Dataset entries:
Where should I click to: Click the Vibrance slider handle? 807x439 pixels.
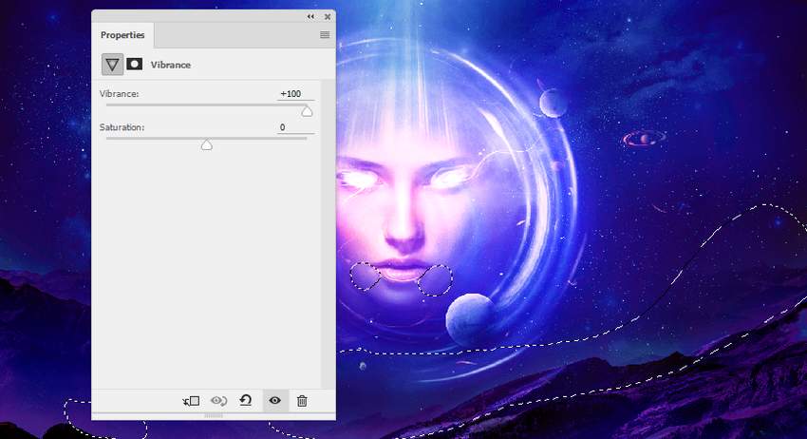tap(307, 111)
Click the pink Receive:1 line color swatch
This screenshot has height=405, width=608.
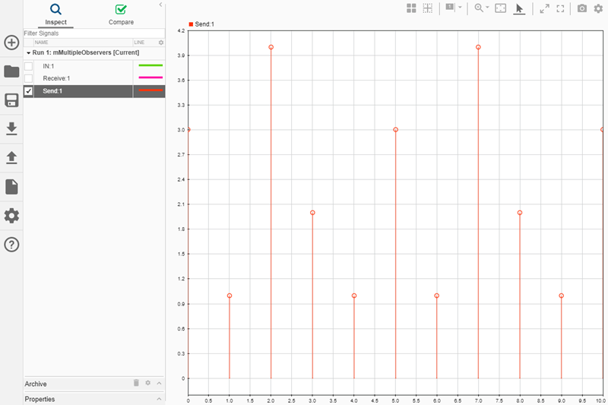click(x=150, y=78)
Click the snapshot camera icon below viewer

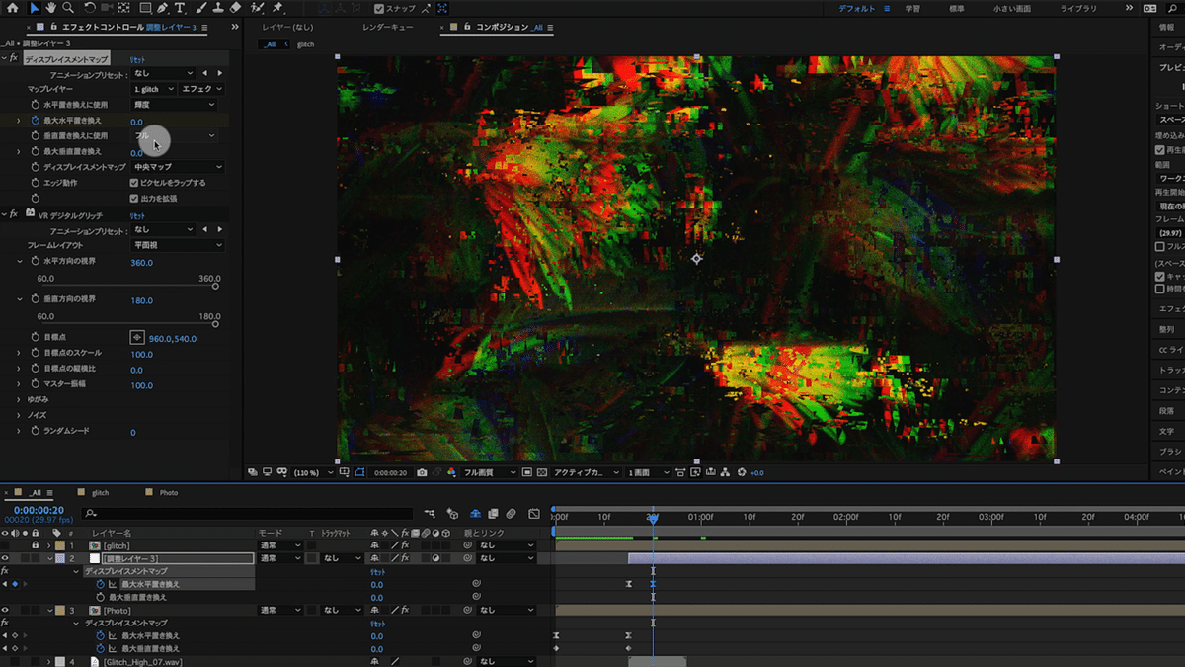422,473
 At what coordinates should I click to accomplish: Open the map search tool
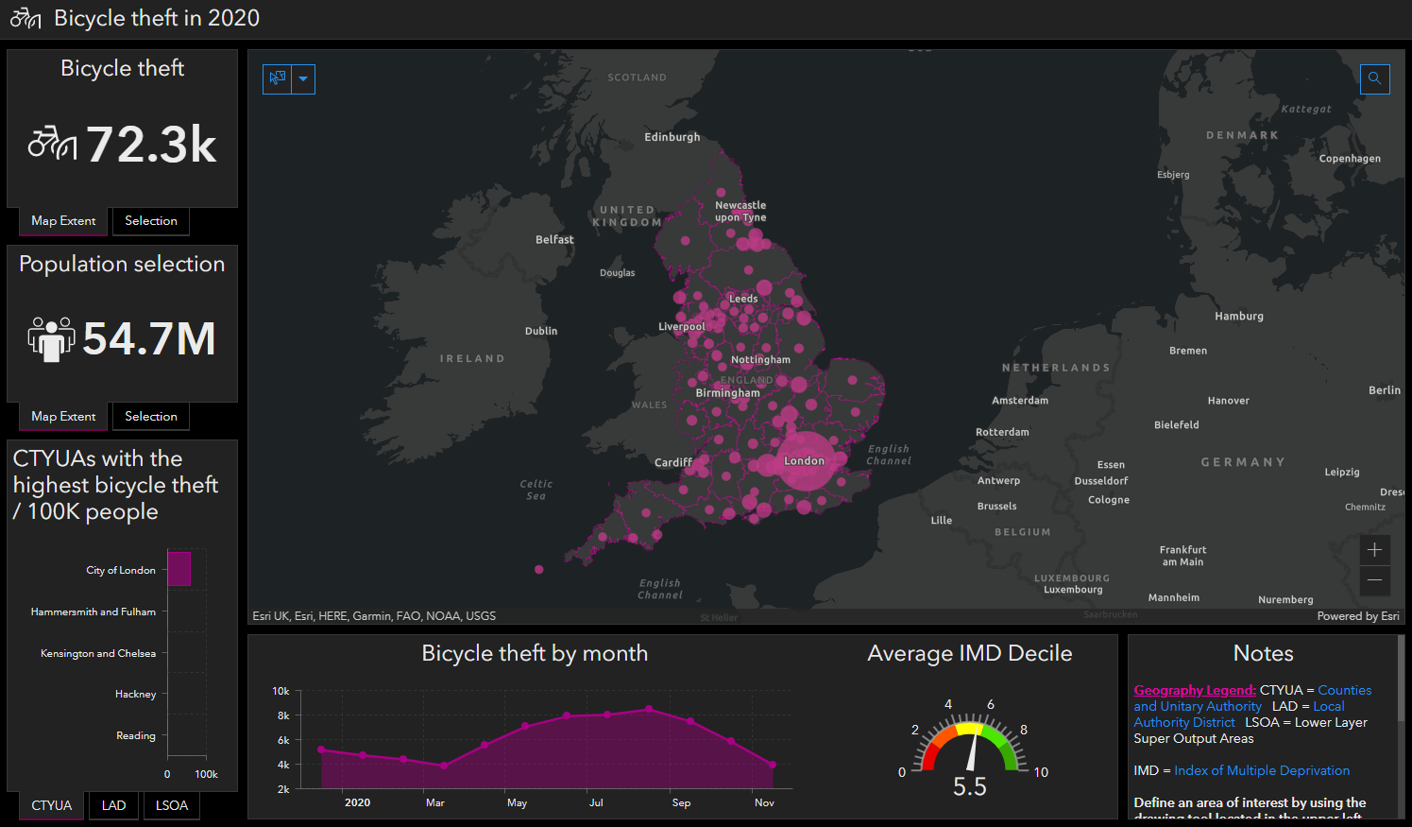tap(1374, 78)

- THE PROBLEM:
Retype all of the entries exactly as written, leaving out any images.

- SOLUTION BELOW:
Where should I click to: Click the Vibrance slider handle? 807x439 pixels.
tap(307, 111)
Click the pink Receive:1 line color swatch
This screenshot has height=405, width=608.
click(x=150, y=78)
Click the snapshot camera icon below viewer

422,473
 At what coordinates should I click to accomplish: Open the map search tool
tap(1374, 78)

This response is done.